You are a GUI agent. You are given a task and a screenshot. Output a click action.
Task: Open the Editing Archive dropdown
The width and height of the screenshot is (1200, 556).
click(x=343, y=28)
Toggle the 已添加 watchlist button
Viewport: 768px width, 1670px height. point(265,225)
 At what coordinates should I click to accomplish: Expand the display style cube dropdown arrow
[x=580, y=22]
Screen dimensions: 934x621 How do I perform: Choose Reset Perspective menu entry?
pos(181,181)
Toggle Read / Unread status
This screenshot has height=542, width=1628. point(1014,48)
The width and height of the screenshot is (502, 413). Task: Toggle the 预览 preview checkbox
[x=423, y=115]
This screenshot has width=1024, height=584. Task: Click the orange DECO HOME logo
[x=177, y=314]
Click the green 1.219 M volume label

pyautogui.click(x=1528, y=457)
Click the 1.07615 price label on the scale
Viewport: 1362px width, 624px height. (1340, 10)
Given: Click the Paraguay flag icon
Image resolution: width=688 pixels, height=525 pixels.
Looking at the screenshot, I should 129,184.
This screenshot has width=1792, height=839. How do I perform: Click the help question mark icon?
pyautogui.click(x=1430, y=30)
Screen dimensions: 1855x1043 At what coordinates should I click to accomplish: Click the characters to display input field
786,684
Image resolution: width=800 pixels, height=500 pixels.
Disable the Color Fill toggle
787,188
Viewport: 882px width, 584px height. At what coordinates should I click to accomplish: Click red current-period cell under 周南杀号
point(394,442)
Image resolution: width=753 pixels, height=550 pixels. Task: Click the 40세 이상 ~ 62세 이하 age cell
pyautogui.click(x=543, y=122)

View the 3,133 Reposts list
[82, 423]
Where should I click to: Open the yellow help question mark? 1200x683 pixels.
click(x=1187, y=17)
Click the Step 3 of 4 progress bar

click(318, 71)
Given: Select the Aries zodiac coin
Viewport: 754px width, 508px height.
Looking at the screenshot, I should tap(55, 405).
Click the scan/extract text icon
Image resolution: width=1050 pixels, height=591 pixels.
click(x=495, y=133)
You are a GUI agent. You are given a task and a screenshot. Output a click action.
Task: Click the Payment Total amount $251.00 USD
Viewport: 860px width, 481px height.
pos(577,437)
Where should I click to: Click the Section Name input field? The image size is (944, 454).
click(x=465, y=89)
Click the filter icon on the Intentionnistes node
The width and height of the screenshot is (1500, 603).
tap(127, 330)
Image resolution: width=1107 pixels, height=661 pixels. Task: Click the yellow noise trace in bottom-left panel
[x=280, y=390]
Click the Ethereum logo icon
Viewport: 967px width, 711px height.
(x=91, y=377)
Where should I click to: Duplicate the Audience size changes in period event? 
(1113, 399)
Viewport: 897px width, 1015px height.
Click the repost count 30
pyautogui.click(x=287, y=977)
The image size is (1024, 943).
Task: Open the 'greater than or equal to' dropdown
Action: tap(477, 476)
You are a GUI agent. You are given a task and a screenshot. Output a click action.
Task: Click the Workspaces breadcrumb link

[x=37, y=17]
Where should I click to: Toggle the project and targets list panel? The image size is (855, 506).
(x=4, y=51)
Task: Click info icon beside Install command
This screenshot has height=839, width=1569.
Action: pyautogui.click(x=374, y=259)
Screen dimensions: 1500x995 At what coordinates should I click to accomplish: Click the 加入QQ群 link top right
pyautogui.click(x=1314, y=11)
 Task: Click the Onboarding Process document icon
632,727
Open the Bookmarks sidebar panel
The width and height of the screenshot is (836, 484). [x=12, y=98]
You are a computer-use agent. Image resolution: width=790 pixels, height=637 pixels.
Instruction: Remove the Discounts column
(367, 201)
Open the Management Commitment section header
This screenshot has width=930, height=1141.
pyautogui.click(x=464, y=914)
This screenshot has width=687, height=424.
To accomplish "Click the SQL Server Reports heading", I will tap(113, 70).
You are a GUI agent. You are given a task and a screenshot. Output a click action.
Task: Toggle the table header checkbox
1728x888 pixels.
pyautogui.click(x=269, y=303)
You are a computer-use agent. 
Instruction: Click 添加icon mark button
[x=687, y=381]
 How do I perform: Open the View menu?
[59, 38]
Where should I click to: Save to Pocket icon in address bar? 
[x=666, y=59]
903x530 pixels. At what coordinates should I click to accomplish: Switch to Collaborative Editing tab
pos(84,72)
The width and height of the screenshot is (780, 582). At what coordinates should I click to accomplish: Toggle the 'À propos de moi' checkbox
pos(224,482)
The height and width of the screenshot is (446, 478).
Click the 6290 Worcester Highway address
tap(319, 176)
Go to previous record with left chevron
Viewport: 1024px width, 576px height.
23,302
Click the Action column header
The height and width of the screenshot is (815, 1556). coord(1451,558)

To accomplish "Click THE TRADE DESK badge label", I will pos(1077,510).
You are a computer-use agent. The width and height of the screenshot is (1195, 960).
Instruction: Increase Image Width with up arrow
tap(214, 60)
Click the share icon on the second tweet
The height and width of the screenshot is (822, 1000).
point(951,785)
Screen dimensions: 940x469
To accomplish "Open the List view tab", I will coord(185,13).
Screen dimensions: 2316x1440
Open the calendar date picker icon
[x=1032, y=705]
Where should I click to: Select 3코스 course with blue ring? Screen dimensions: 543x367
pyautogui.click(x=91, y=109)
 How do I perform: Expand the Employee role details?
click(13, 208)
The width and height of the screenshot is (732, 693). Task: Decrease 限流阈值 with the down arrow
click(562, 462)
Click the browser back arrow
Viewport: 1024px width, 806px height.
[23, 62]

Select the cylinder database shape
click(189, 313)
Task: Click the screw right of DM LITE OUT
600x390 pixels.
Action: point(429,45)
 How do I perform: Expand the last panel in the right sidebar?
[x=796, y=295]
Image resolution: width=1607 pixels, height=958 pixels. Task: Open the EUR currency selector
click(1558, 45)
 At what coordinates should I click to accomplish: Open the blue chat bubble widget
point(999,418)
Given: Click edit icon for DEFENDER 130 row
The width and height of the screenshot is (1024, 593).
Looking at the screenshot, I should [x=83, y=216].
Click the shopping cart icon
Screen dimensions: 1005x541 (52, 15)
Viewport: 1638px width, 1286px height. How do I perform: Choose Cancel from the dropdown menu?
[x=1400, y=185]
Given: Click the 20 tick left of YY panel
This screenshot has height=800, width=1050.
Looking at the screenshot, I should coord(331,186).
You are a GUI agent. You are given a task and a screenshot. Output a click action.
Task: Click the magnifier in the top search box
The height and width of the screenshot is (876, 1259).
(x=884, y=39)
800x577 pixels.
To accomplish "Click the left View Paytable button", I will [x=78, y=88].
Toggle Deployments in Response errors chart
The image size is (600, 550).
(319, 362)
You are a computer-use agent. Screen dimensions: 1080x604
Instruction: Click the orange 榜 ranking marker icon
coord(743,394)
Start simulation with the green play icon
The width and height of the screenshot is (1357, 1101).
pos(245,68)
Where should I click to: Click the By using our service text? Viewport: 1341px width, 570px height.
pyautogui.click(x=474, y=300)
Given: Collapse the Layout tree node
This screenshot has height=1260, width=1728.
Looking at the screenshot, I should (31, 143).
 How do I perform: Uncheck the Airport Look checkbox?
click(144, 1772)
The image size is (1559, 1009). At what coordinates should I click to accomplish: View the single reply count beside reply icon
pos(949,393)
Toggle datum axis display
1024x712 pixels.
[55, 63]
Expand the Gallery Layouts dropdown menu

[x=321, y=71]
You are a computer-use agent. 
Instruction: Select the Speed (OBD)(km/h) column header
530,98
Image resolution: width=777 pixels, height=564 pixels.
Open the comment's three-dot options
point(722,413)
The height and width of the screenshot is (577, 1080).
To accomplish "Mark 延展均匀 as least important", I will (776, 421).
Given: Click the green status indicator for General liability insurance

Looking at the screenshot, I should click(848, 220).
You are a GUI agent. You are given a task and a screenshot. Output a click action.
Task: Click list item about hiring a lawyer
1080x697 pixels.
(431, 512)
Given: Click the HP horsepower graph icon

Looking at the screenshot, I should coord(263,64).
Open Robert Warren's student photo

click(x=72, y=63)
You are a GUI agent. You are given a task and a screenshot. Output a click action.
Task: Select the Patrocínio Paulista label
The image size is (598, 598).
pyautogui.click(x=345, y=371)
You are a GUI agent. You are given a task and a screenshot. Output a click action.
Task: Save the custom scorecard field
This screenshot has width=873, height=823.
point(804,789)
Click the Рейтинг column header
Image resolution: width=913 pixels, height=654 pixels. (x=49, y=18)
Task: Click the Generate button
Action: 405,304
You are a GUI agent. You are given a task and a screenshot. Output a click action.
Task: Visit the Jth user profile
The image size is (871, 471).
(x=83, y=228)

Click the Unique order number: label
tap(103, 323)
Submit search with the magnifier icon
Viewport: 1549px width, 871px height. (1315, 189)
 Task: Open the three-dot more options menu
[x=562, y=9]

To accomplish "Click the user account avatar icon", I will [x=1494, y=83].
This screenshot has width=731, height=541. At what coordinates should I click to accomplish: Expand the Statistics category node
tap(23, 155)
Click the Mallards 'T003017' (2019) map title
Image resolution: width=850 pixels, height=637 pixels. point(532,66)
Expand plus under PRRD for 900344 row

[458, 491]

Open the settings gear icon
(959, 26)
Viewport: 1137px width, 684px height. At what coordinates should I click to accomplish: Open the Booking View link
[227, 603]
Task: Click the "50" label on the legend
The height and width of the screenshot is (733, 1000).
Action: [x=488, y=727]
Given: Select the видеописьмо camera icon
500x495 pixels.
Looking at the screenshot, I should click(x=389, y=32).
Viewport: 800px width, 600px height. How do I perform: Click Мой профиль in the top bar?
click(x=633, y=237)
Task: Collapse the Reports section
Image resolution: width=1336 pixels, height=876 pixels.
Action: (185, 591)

**********

In the records above, the line with "Task: Click the Onboarding" marks the start and the line with "Open the Management Commitment section header" marks the end; copy that stretch exactly, both lines included, and nothing else.

 Task: Click the Onboarding Process document icon
632,727
Open the Bookmarks sidebar panel
The width and height of the screenshot is (836, 484). [x=12, y=98]
You are a computer-use agent. Image resolution: width=790 pixels, height=637 pixels.
Instruction: Remove the Discounts column
(367, 201)
Open the Management Commitment section header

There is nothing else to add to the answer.